Static structures (e.g. – buildings) – Assembled in situ-type anchor or tie – Sheet or wire tie
Reexamination Certificate
2001-09-01
2003-11-04
Chapman, Jeanette (Department: 3635)
Static structures (e.g., buildings)
Assembled in situ-type anchor or tie
Sheet or wire tie
C052S714000, C052S715000
Reexamination Certificate
active
06640516
ABSTRACT:
BACKGROUND—FIELD OF INVENTION
DESCRIPTION OF PRIOR ART
On the windward-side of hurricane-force winds, wind pressure creates tremendous force on the wall of a building. The house can be pushed off the foundation by wind pressure. On the leeward-side of hurricane-force winds, negative pressure can bow out the wall and detach it from the building.
Adjacent walls can tilt or rack when the windward and leeward walls are being pushed and pulled. Wall sheathing helps prevent the wall from racking, or tilting. Sheathing that is tightly secured to the walls, helps transfer lateral forces to the foundation.
Earthquakes generate lateral movements on the walls, causing them to rack or twist off the foundation. If the wall sheathing fails by being pushed in, pulled out, or rocked laterally, the walls can collapse because they can not stand when weakened and supporting the heavy load of the roof.
Failure of the wall sheathing is common during strong winds and seismic movements, mainly because of inadequate fastening of the wall sheathing to the underlying structural members. Sheet metal joints perform better than nailed joints in high winds and during seismic activity.
Hurricanes
Studies of damage after Hurricane Andrew show several problems with the attachment of wall sheathing that this invention solves. Some sheets of wall sheathing that were blown off houses had staples or nails that had rusted away, and on some sheets the nails had just pulled out from the studs.
The engineering staff of the American Plywood Association provided technical personnel to assess the damage from Hurricane Andrew in Florida. The majority of wood structural sheathing failures were attributed to improper connection details, and in every case investigated, the sheathing loss was a result of improper nailing (Keith, 1992). These problems have not been solved because staples and inadequate nailing schedules are still used to tie down sheathing.
Earthquakes
During an earthquake, the floor, wall, and roof diaphragms undergo shearing and bending. The shear forces from the roof boundary members are transferred to the top of the shear wall by way of toenails or blocking to the top plate.

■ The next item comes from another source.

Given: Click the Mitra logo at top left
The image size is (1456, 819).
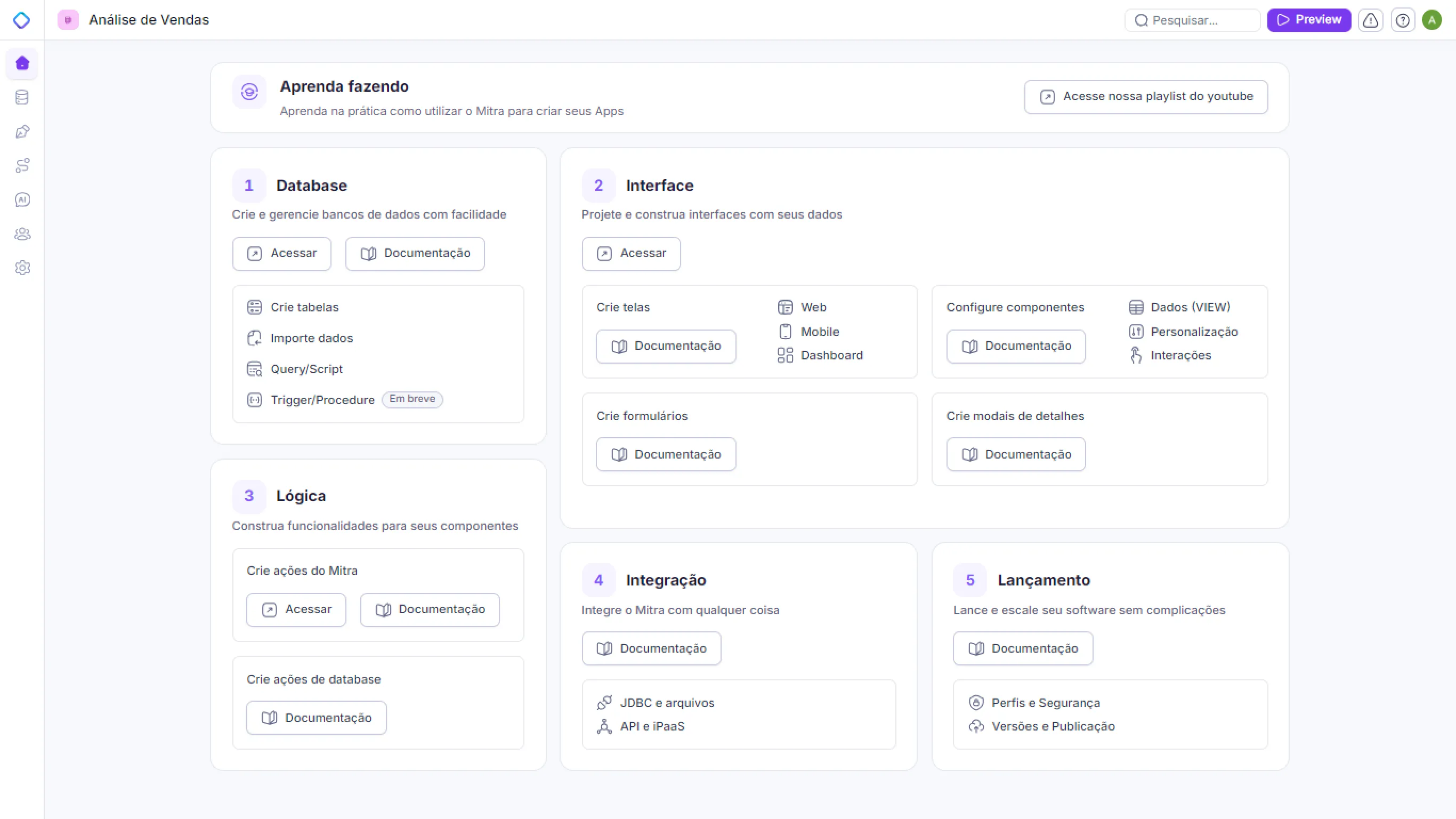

To withstand and transfer the shear loads, plywood sheets have to be spliced together to prevent adjoining edges from sliding past or over each other (Gray, 1990).
Butted together on the centerline of a 2×(nominally 1½-inches-wide), you've only got ¾ inch bearing for each plywood sheet, so the nail has to be ⅜ inch from the edge. This leaves little margin for error, and nailing has to be done with care to avoid splitting the plywood and missing or splitting the underlying member (Gray, 1990).
Tests at the University of California show that plywood secured by overdriven nails, nails that penetrated the plywood beyond the first veneer (usually by a powered nailgun), failed suddenly and at loads far below those carried by correctly nailed plywood panels (Gray, 1990).
Steel connectors, between different components of a wood-frame building's superstructure, provide continuity so that the building will move as a unit in response to seismic activity (Yanev, 1974).
PRIOR ART
A number of connectors have been developed to tie together the structural members of a house under construction. Up until this invention, nobody had seen how to make a compact connector that could tie two or more sheathing sheets together and to the underlying structural members of the stud and sill plate.
Some prior art prevents uplift, but this invention not only prevents uplift between the stud and sill plate during hurricane-force winds, but prevents lateral movement during earthquakes.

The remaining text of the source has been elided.